Publicacao/Comunicacao
Intimação - sentença
SENTENÇA
Ementa - APELAÇÃO CÍVEL. AÇÃO MONITÓRIA. EMPRÉSTIMO BANCÁRIO. VIOLAÇÃO À DIALETICIDADE. VÍCIO INEXISTENTE. MÚTUO BANCÁRIO. QUITAÇÃO POR CONTRATO POSTERIOR. ALEGAÇÃO DE TRANSFERÊNCIA A TERCEIROS. ÔNUS DA PROVA DA INSTITUIÇÃO FINANCEIRA. EMPRÉSTIMO. COBRANÇA TARDIA. AFASTAMENTO DOS ENCARGOS MORATÓRIOS. DUTY MITIGATE THE LOSS. REQUISITOS AUSENTES. COBRANÇA A MAIOR. BOA-FÉ OBJETIVA. REPETIÇÃO DE FORMA SIMPLES. APELAÇÕES CONHECIDAS E DESPROVIDAS. 1. O artigo 1.010, incisos III e IV, do Código de Processo Civil estabelece que no recurso constarão as razões e o pedido do recorrente. A regra impõe o ônus de a parte expor, fundamentadamente, o desacerto da sentença a ser merecedora de novo julgamento. Demonstrados os motivos pelos quais a decisão deve ser reformada, não há violação à dialeticidade. Preliminar rejeitada. Recurso da autora conhecido. 2. Consoante a regra estática de distribuição do ônus da prova, incumbe ao autor comprovar o fato constitutivo de seu direito e ao réu os fatos desconstitutivos, modificativos ou extintivos (art. 373, I e II, CPC). 3. A instituição financeira alegou que reteve parte do valor mutuado para pagar dívida do mutuário junto a outras instituições financeiras, mas não comprovou sua alegação.
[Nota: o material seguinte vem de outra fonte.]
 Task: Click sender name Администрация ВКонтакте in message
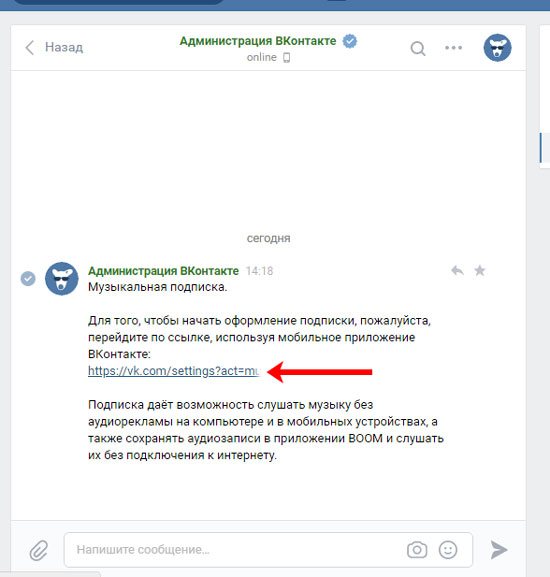pos(163,271)
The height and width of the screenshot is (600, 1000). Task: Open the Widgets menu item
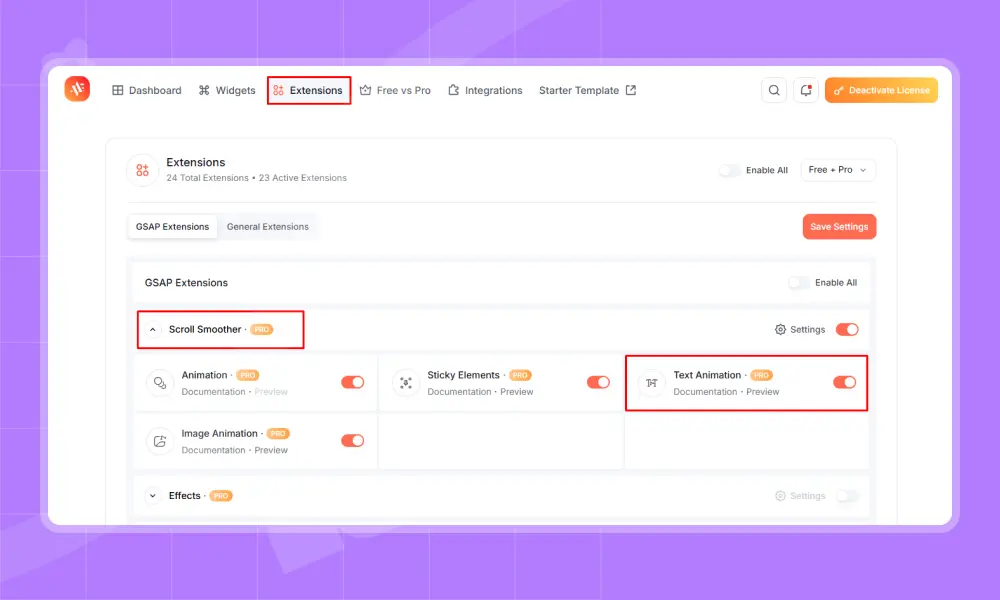point(227,90)
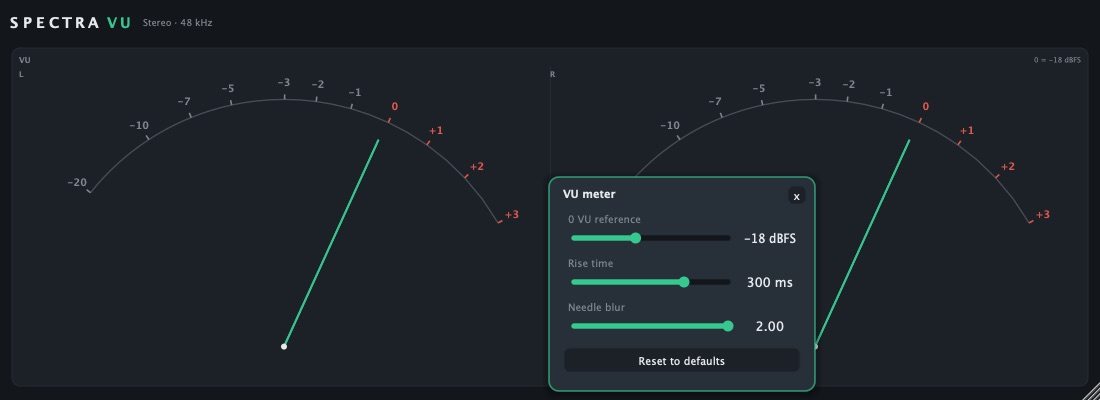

Lado outro, os elementos dos autos evidenciaram que o montante foi retido para quitar o empréstimo anterior firmado entre os próprios litigantes. 4. Conforme o princípio duty to mitigate the loss, o credor tem o dever de mitigar seus próprios prejuízos, buscando, diante do inadimplemento do devedor, adotar medidas razoáveis para diminuir suas perdas. De acordo com a jurisprudência, é necessário que o comportamento do credor gere a justa expectativa do devedor de que determinado direito ou crédito não será mais exigido. Situação diversa dos autos, onde a instituição financeira ficou sujeita a liquidação extrajudicial, cujo procedimento longo e complexo, impediu a cobrança do seu crédito em data recente à mora. Ademais, em nenhum momento do devedor demonstrou sua intenção de quitar das parcelas do seu empréstimo. 5. A regra do parágrafo único do art. 42 do Código do Consumidor, que determina a devolução em dobro, pressupõe engano injustificável, diga-se, a falta de boa-fé objetiva. Presente o engano justificável, os valores indevidamente cobrados serão restituídos de forma simples. 6. APELAÇÕES CONHECIDAS e DESPROVIDAS.